◆ EXERCISE DESCRIPTION ◆
Retype, with no pictures, each line from the one that holds "You are a computer-use" through the last line of the entries below, both included.

◆ EXTRACTED MATERIAL ◆
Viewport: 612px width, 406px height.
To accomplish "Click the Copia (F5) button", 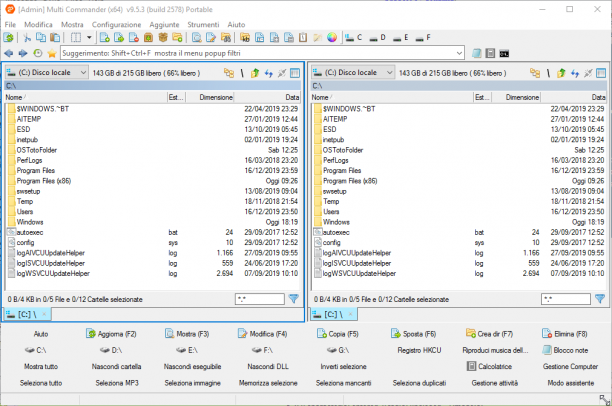I will 338,334.
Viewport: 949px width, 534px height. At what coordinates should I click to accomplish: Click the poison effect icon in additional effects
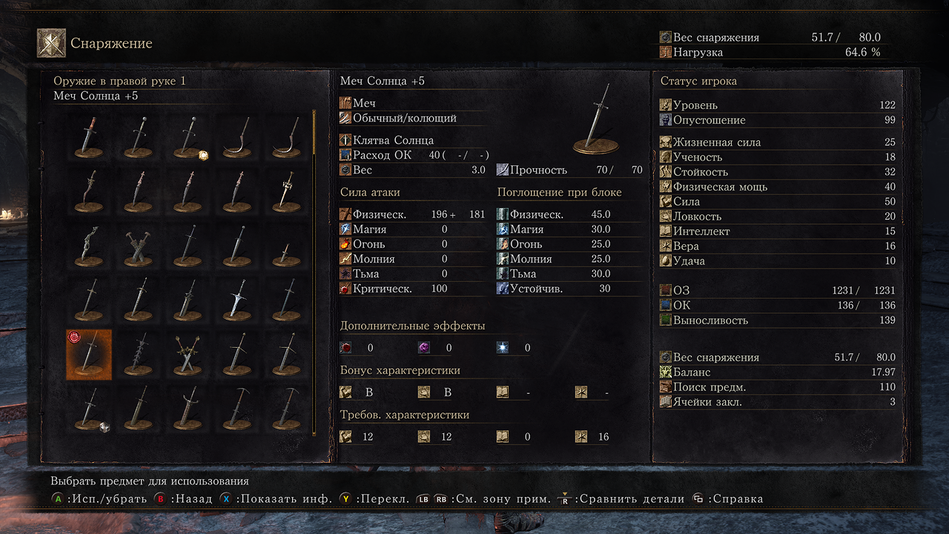(x=424, y=348)
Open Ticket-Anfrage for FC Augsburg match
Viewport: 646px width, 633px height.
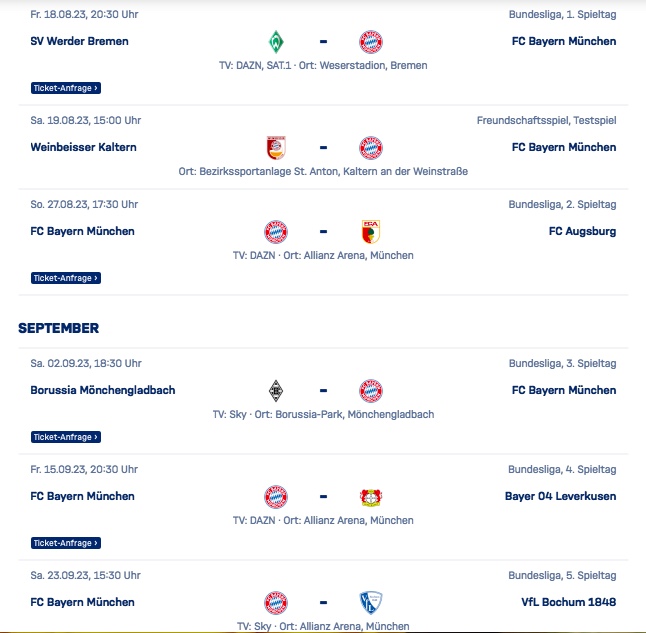point(66,278)
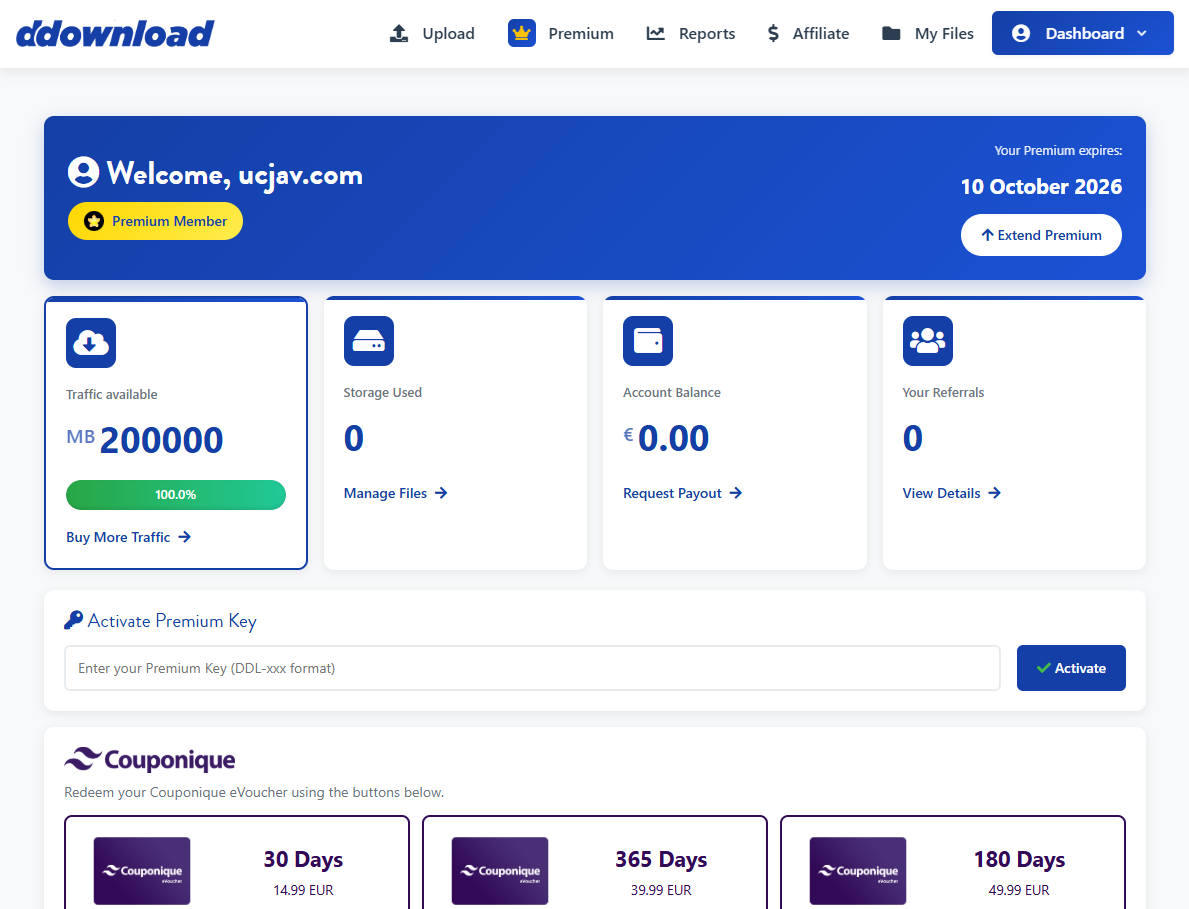The width and height of the screenshot is (1189, 909).
Task: Click the user avatar icon beside Welcome
Action: coord(83,172)
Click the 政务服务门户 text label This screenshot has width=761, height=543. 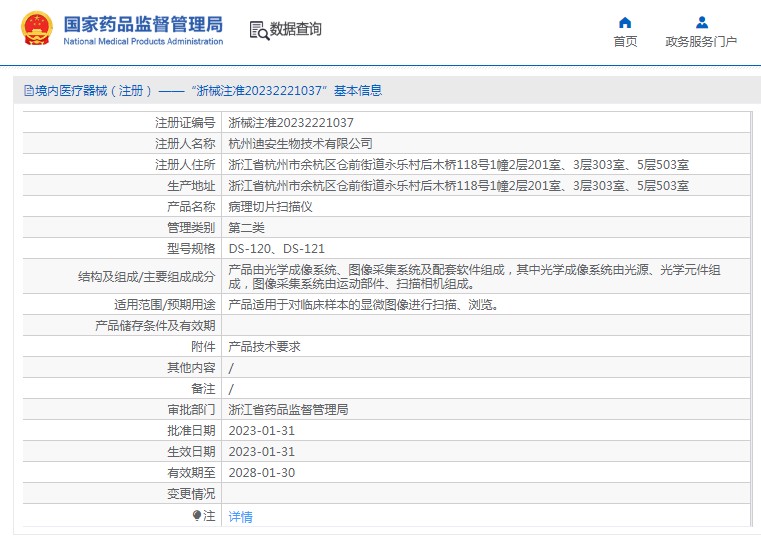tap(701, 42)
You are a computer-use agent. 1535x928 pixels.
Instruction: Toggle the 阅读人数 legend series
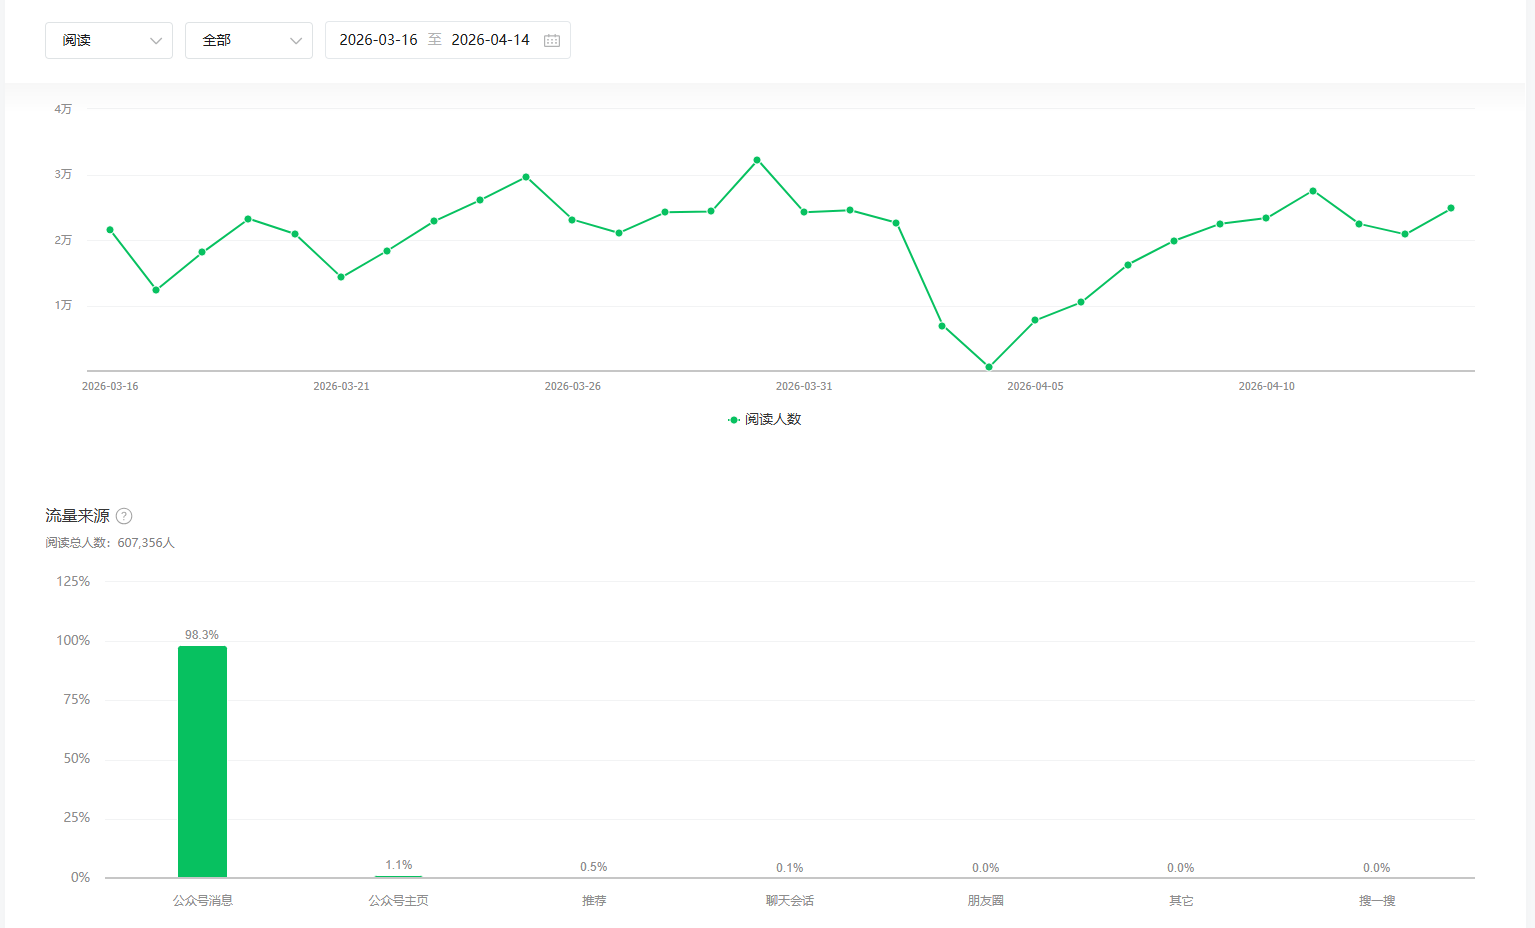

◆ ANSWER BOX ◆
You are a computer-use agent. 1535x928 pixels.
Instruction: Toggle the 阅读人数 legend series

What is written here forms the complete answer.